- _What the exercise asks_:
Leave every picture out, and write out the remaining entries exactly.

═══ Data excerpts

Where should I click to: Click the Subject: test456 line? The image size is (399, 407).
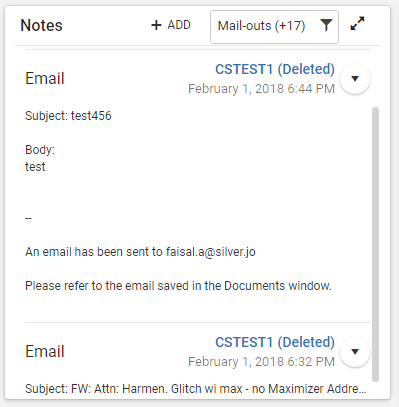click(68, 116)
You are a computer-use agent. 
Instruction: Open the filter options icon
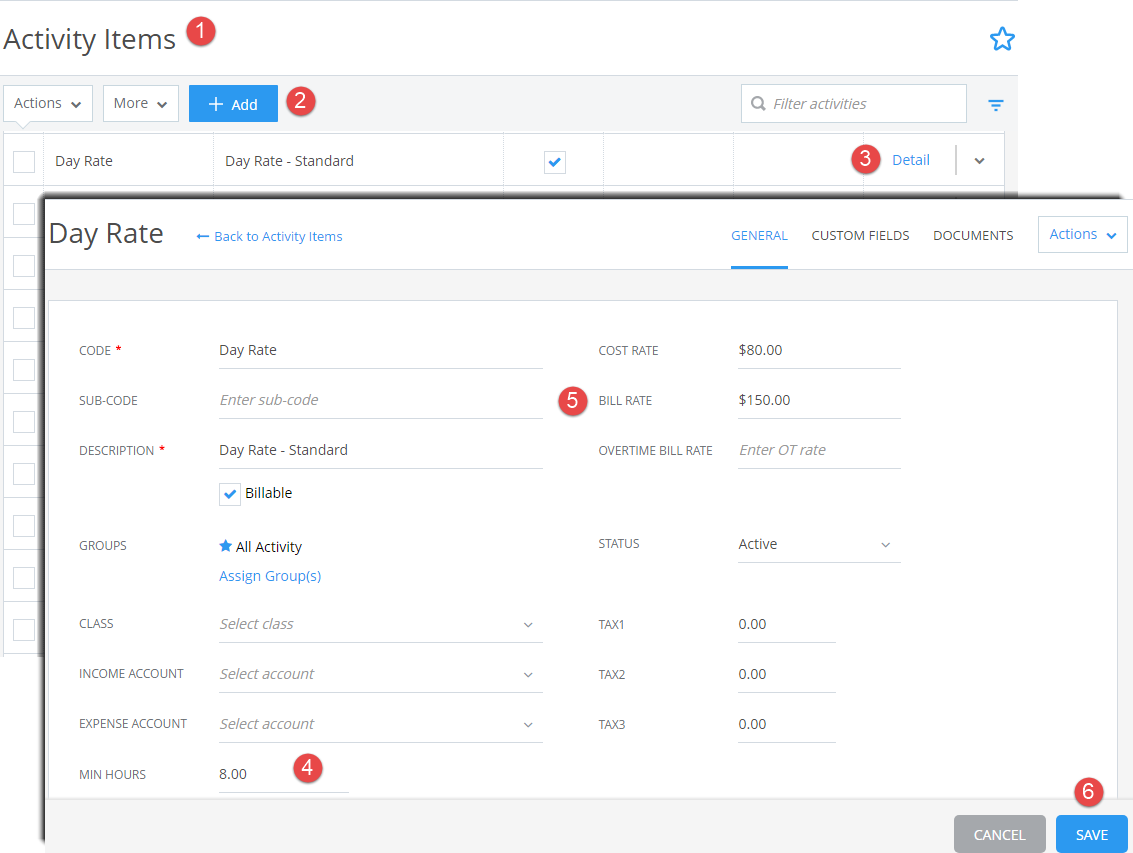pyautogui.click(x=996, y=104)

══════

- _Solution to this task_:
Where should I click to: Click the Subject: test456 line? The image size is (399, 407).
click(68, 116)
You are a computer-use agent. 
Instruction: Open the filter options icon
pyautogui.click(x=996, y=104)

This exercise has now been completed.